Written by: Rachel Lowdermilk & Laurie Seligman

To build an emergent curriculum, teachers must watch and listen closely to children as they work and play. We wonder: what is this particular group of children interested in learning more about? What questions do they have? What problems might we be able to solve together? We look for moments, problems, and conversations that carry the potential for deeper learning and inquiry.

Earlier this year, children in the Periwinkle classroom discovered during cleanup that their phone in dramatic play had broken during work time. This was a major problem because the phone had actually been borrowed from a different classroom. So, teachers led children in a meeting to reflect on what had happened and what they might do about it. 

Reflection meetings are a common practice across Pre-Primary classrooms. When children gather together to reflect as a group, they are developing the skills and values necessary to become engaged citizens and conscientious community members. They practice perspective-taking and communicating, learning how to be aware of how their words, behaviors, and actions impact others and the broader community. This process is about building empathy, taking responsibility, and developing a sense of social justice.

In this meeting, children offered possibilities for how their busy play and disorganized cleanup could have led to it being stepped on accidentally, and they brainstormed how they might take action to make things right. They brainstormed possible ways to repair the phone – with tape, with drywall and paint, or by taking it apart with a screwdriver. 

Upon opening up the phone, children discovered the broken piece, as well as a whole variety of phone components they were eager to learn more about. The class then embarked on a journey, first to repair and return the phone to its original classroom, but also to follow their curiosity by finding other phones to take apart and study. 

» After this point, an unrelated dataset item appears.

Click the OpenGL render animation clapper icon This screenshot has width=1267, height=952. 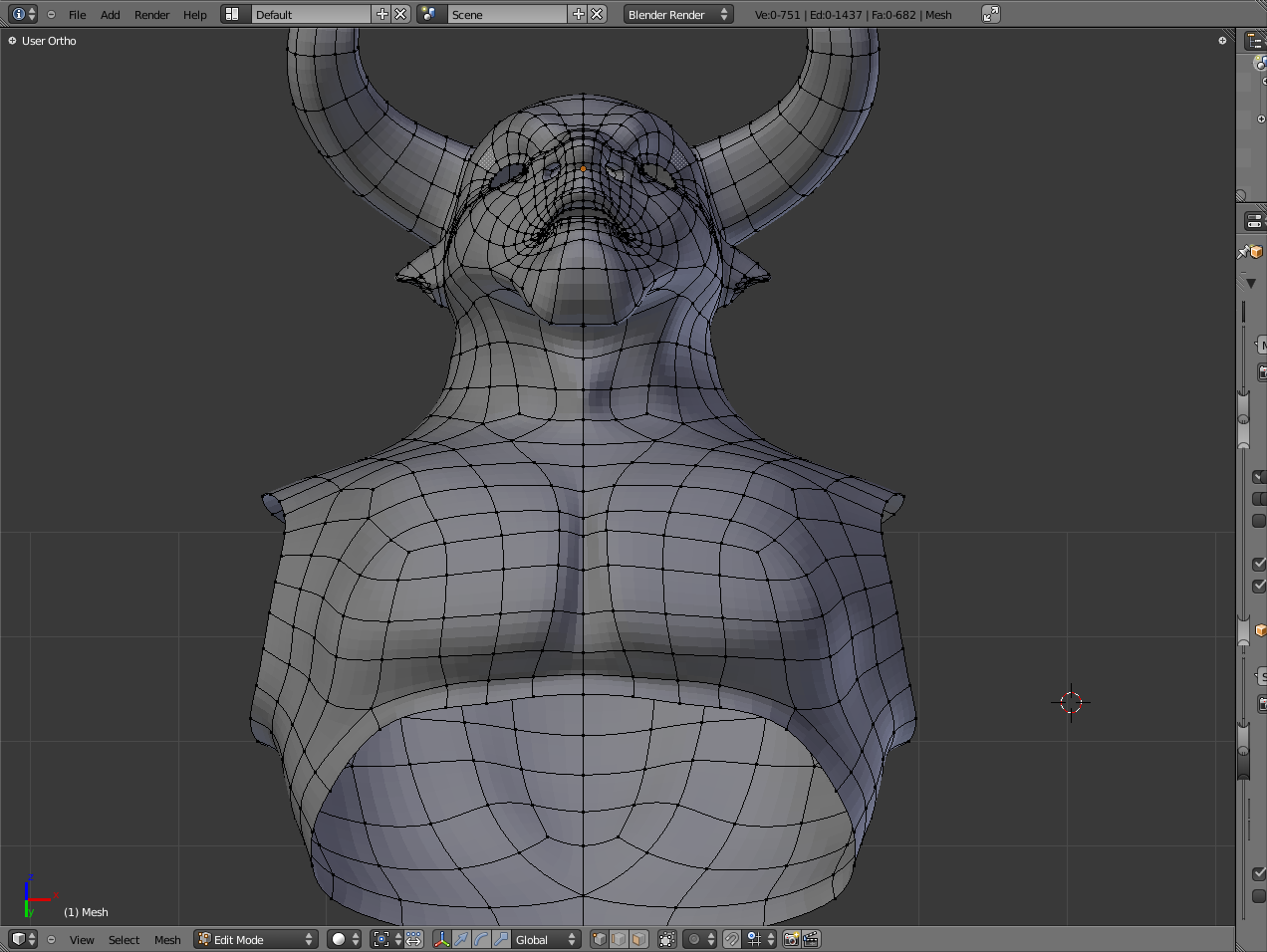click(812, 939)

In the following months, Periwinkle students’ phone study has evolved as new questions and interests have emerged from the students. In Studio class, phones became the subject of observational drawing. When students heard about an issue with Blue School’s phone system, they were curious to speak with Ryan, a technology expert at Blue School, who had been working to solve the phone problem. Children curiously investigated the cables and phone near Ryan’s office, and were ecstatic when Ryan offered to take them on a tour of the technology closet on the first floor. Wide-eyed and curious, children shared many questions and observations. 

Since meeting with Ryan, students have been curious to learn more about other kinds of phones and explore the technology that makes them work. 

More recently, children gathered around the meeting rug to investigate a “vintage” artifact that Laurie brought in from her parents’ house in New Jersey - an old Yellow Pages phone book! Now children are working on creating their own Periwinkle Community Phone Book full of beloved people, shops, and businesses.